El guionista de telenovelas venezolano Ibsen Martínez escribió en The New York Times esta semana que le demoró 30 años darse cuenta de que las telenovelas son una metáfora del populismo latinoamericano. Según él, la redistribución de riqueza para resolver la pobreza y la desigualdad es el tema más común en dichas tramas. Sin duda, la realidad venezolana lo ayudó a reconocer esa similitud, así como la diferencia en el desenlace final de las telenovelas y lo que ocurre en el mundo real.

Es algo que los economistas han reconocido por mucho tiempo. En su libro clásico de 1991, Macroeconomía del populismo en la América Latina, Sebastián Edwards y Rudiger Dornbusch documentan cómo “una y otra vez” los gobernantes han expandido el crédito y el gasto público para promover el crecimiento y la redistribución.

“Después de un breve período de crecimiento y recuperación económicos, surgen cuellos de botella que provocan presiones macroeconómicas insostenibles y que finalmente conducen al derrumbe de los salarios reales y a graves dificultades en la balanza de pagos. El resultado de estos experimentos ha sido generalmente una inflación galopante, la crisis y el colapso del sistema económico”.

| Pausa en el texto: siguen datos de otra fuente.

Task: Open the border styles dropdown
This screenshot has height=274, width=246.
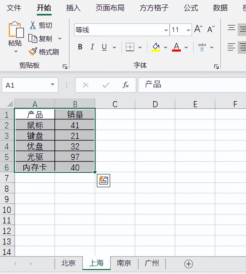Action: pyautogui.click(x=140, y=47)
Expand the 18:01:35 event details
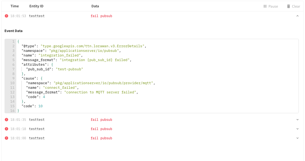The image size is (305, 161). (297, 119)
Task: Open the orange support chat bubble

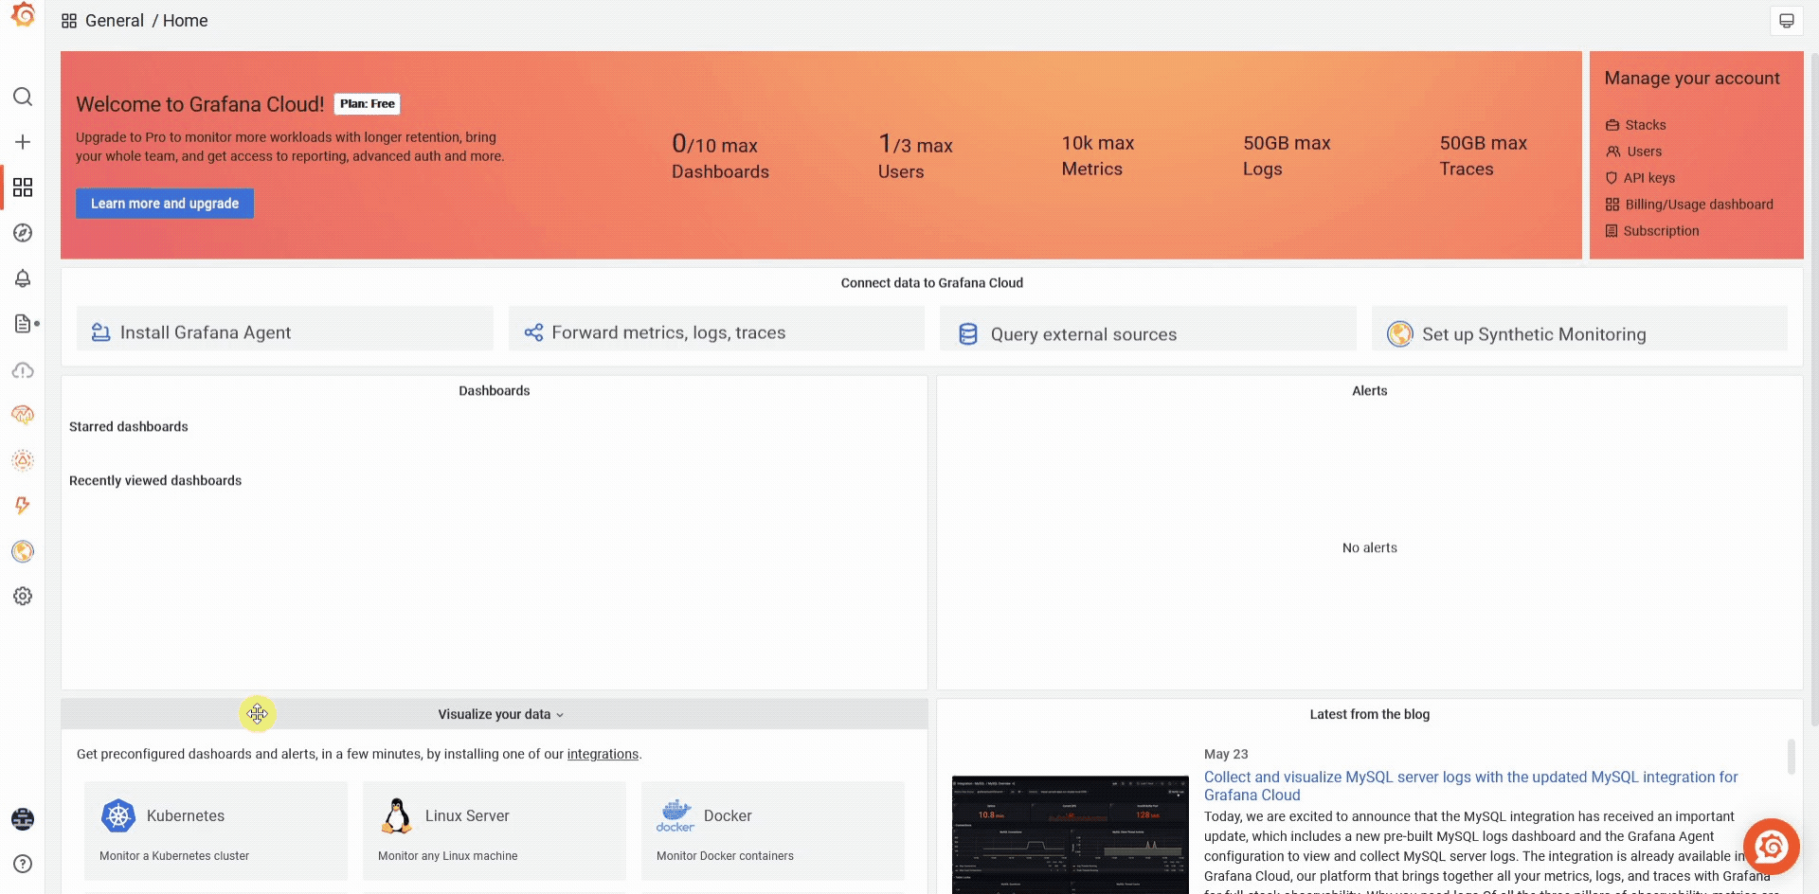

Es una vieja historia que claramente se está dando en Venezuela y de la que tampoco se salvarán los otros regímenes populistas en la región. La realidad ya está interrumpiendo (una vez más) el sueño peronista en Argentina. Tras una década bajo el liderazgo kirchnerista, Argentina devaluó el peso 15% en enero, redujo subsidios al agua y al gas el mes pasado, y se vio paralizada esta semana por una huelga sindical general en contra de la inflación y el ajuste.

La rabia contra la inflación es comprensible, pues ha llegado al 32% anual y está por encima del alza de los salarios. Pero no se puede bajar la inflación sin ajuste. Bien podrían protestar los sindicatos en contra de la matemática, pues las cuentas ya no cuadran.

El hecho es que las políticas económicas de los Kirchner han sido sumamente irresponsables. Según el economista argentino Luis Secco, el gasto público se ha disparado de un 22% del PIB en el 2002 a un estimado 44% en el 2013. Este incremento fue acompañado de otras medidas que han incluido romper contratos con empresas extranjeras, controles de precios y altos impuestos sobre el sector exportador, por ejemplo.

El gobierno tuvo con mucha suerte una década en la que los precios de las materias primas han sido altos y en que las bajas tasas de interés a escala global han estimulado las exportaciones. Aun así, el apetito del estado Argentino ha excedido su habilidad de financiarse, especialmente ya que no puede obtener préstamos del extranjero luego de haber provocado el default soberano más grande en la historia en el 2002. Por lo tanto, ha recurrido a otras fuentes de financiamiento. A partir del 2008, Kirchner nacionalizó los fondos privados de pensiones que valían unos US$30.000 millones, una aerolínea y una importante empresa petrolera. A la medida que caen las reservas, el gobierno ha recurrido a la vieja práctica de imprimir dinero.

Hasta ahora el gobierno no se ha mostrado interesado en hacer los ajustes necesarios para encaminar bien a la economía, por lo que podemos esperar que la inflación y el gasto continúen altos. Al parecer, así también lo ven los argentinos, pues el peso sigue sobrevalorado en un 35% comparado con su precio en el mercado negro. Después de todo, los argentinos han visto esta telenovela antes. La última vez que el gobierno gastó más allá de sus posibilidades fue entre 1991 y el 2001, cuando el gasto público aumentó un 97% mientras que la economía creció solo un 57%, culminando en una aguda crisis económica.

Mientras vemos cómo termina esta historia, esperamos la telenovela que Ibsen Martínez promete producir sobre cómo el emprendimiento y la innovación conducen a la prosperidad. Nos hará mucho bien verla en toda la región.

Este artículo fue publicado originalmente en El Comercio (Perú) el 11 de abril de 2014.